What you should do —
Go to the line with "Rachel Frenkel (293, 1596)" in the material below and copy from there through the line with "Locação (85, 2306)", exactly. Pictures are not copied.

________________________________________

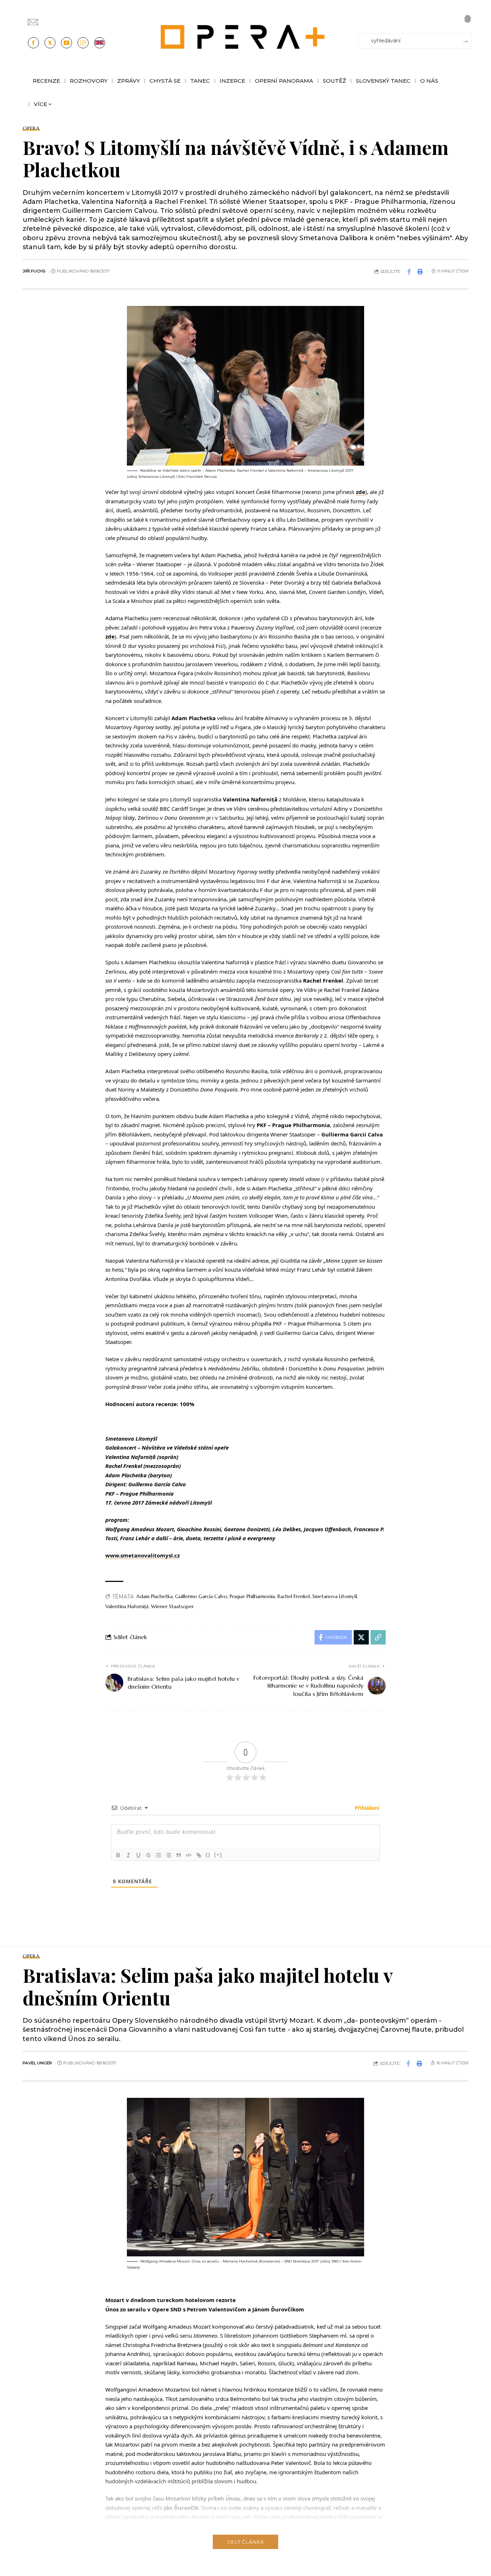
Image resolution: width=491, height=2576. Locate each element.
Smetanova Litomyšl (334, 1596)
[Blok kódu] (189, 1855)
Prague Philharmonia (252, 1596)
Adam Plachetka (154, 1596)
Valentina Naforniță (126, 1606)
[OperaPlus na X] (50, 43)
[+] (218, 1854)
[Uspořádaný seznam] (158, 1855)
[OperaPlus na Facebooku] (33, 43)
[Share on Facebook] (409, 271)
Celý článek (245, 2542)
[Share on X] (361, 1637)
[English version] (99, 43)
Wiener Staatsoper (172, 1606)
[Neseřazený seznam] (169, 1855)
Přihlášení (366, 1807)
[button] (467, 19)
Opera (31, 128)
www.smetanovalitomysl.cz (142, 1555)
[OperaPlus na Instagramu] (83, 43)
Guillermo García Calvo (201, 1596)
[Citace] (179, 1855)
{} (208, 1854)
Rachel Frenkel (293, 1596)
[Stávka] (148, 1855)
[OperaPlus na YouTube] (66, 43)
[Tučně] (118, 1855)
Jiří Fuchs (34, 271)
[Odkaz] (199, 1855)
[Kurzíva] (128, 1855)
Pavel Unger (37, 2062)
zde (360, 491)
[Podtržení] (138, 1855)
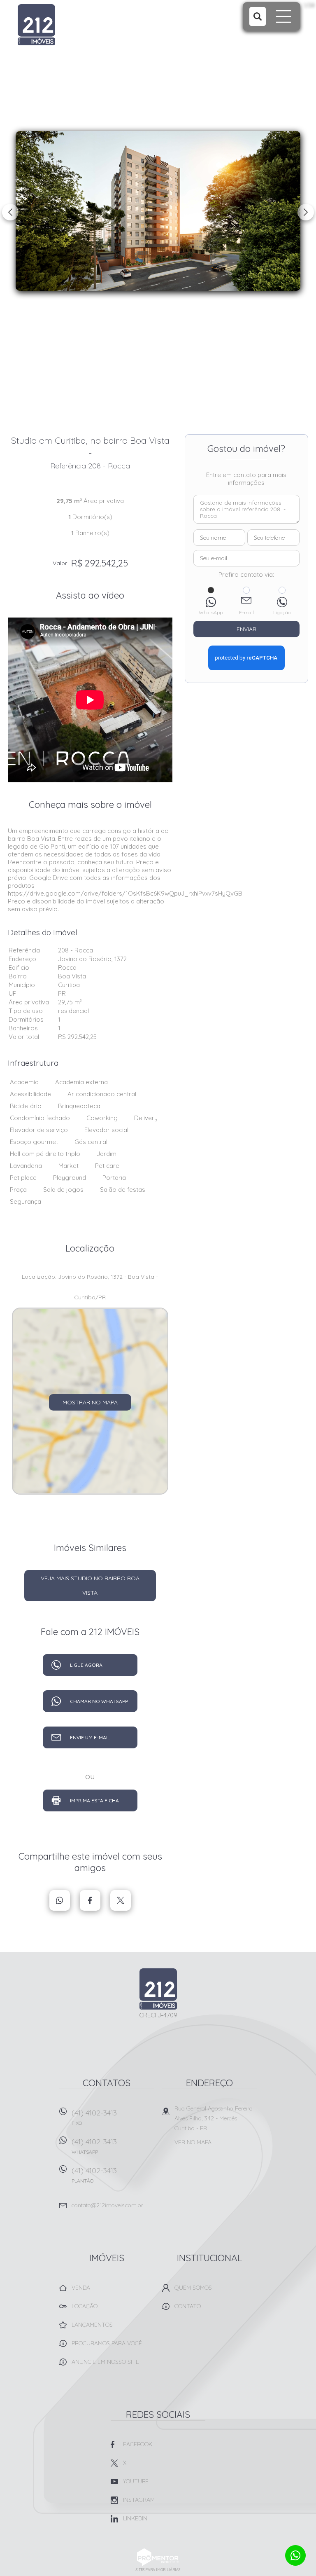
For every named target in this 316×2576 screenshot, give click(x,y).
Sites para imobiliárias (158, 2569)
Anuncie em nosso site (105, 2361)
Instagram (139, 2499)
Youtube (136, 2481)
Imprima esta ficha (94, 1800)
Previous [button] (10, 212)
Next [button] (305, 212)
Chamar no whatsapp (99, 1701)
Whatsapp (59, 1900)
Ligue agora (86, 1665)
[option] (158, 211)
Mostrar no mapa (90, 1402)
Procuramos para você (107, 2343)
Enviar (246, 629)
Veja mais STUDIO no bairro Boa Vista (90, 1585)
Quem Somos (193, 2287)
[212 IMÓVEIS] (69, 24)
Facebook (90, 1900)
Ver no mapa (192, 2142)
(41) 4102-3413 (94, 2117)
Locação (85, 2306)
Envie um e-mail (90, 1737)
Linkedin (135, 2518)
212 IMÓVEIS (158, 1989)
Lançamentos (92, 2324)
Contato (187, 2306)
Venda (81, 2287)
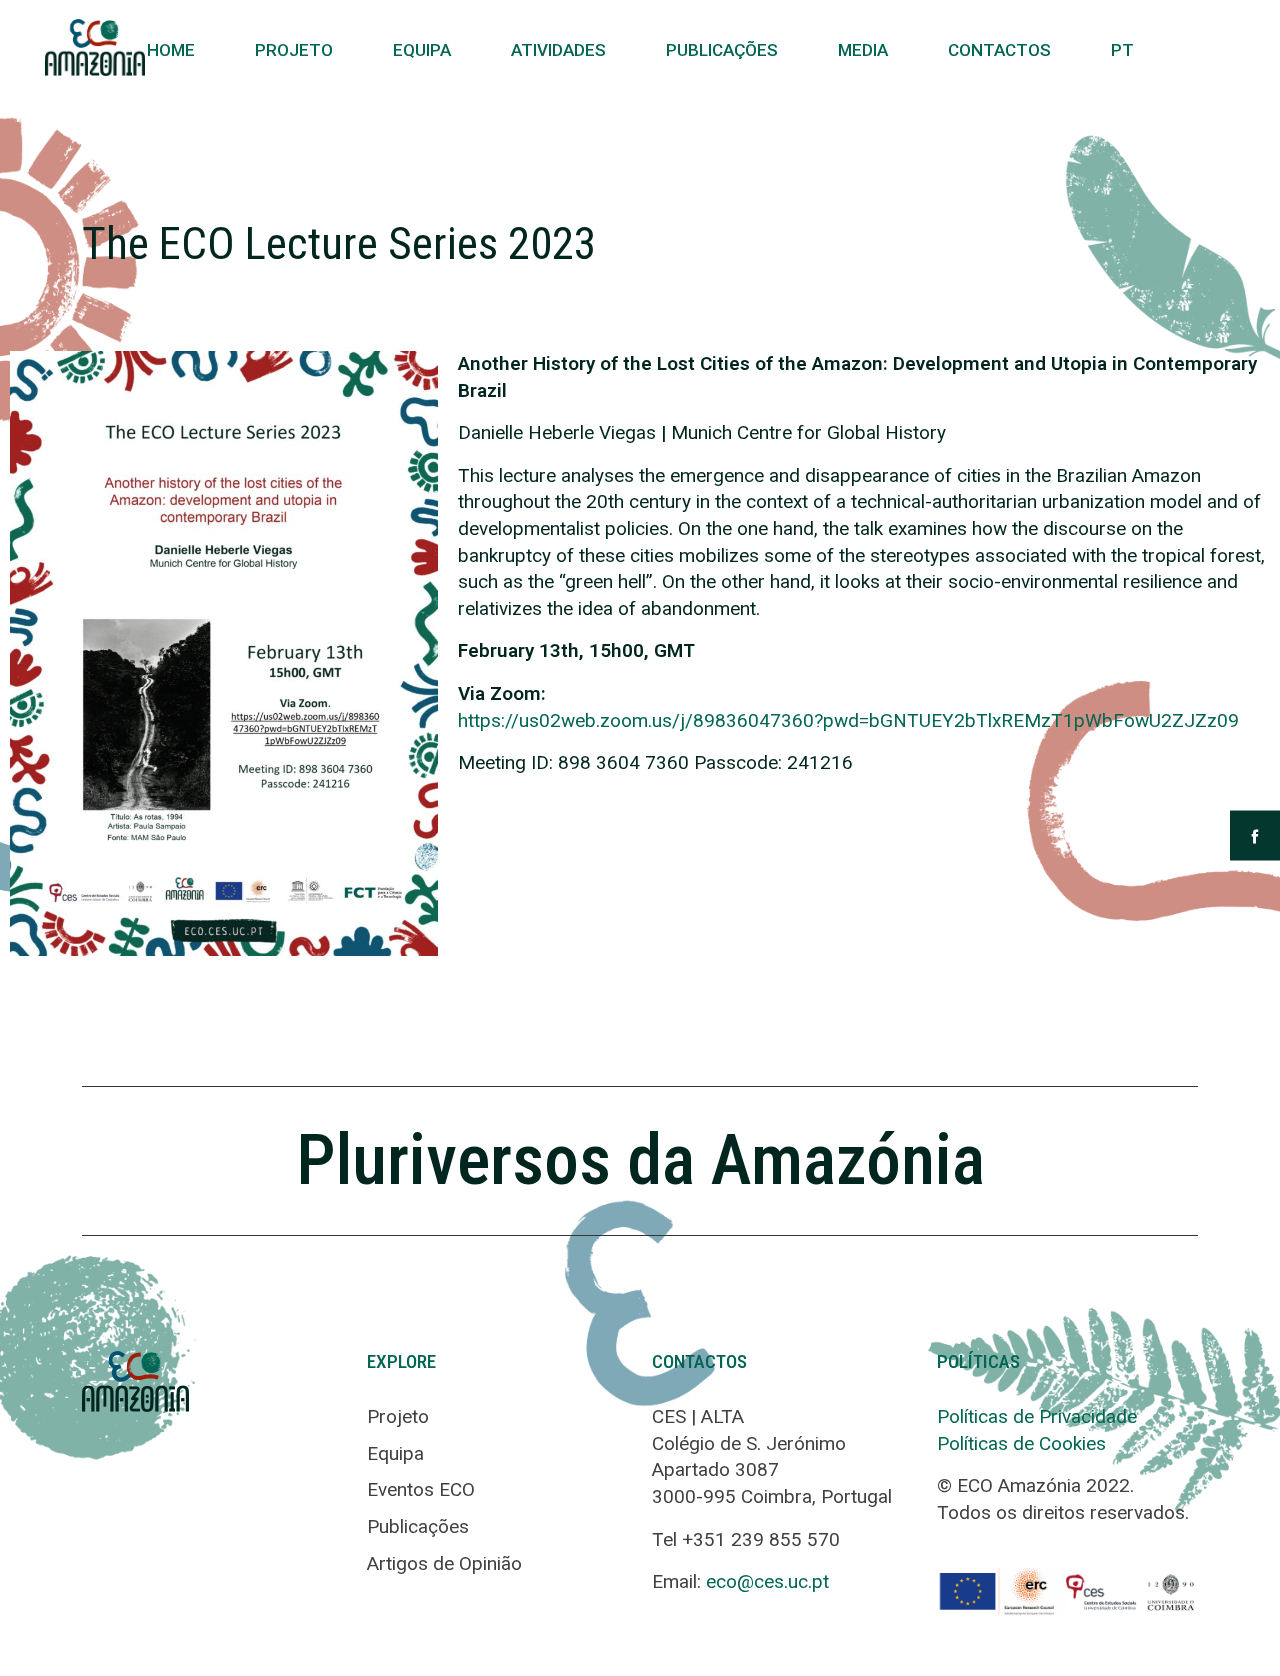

________________________________________

Task solution —
Rachel Frenkel (293, 1596)
[Stávka] (148, 1855)
[OperaPlus na YouTube] (66, 43)
[Tučně] (118, 1855)
Jiří Fuchs (34, 271)
[Odkaz] (199, 1855)
[Kurzíva] (128, 1855)
Pavel Unger (37, 2062)
zde (360, 491)
[Podtržení] (138, 1855)
For every named target in this 316×2576 screenshot, give click(x,y).
Sites para imobiliárias (158, 2569)
Anuncie em nosso site (105, 2361)
Instagram (139, 2499)
Youtube (136, 2481)
Imprima esta ficha (94, 1800)
Previous [button] (10, 212)
Next [button] (305, 212)
Chamar no whatsapp (99, 1701)
Whatsapp (59, 1900)
Ligue agora (86, 1665)
[option] (158, 211)
Mostrar no mapa (90, 1402)
Procuramos para você (107, 2343)
Enviar (246, 629)
Veja mais STUDIO no bairro Boa Vista (90, 1585)
Quem Somos (193, 2287)
[212 IMÓVEIS] (69, 24)
Facebook (90, 1900)
Ver no mapa (192, 2142)
(41) 4102-3413 (94, 2117)
Locação (85, 2306)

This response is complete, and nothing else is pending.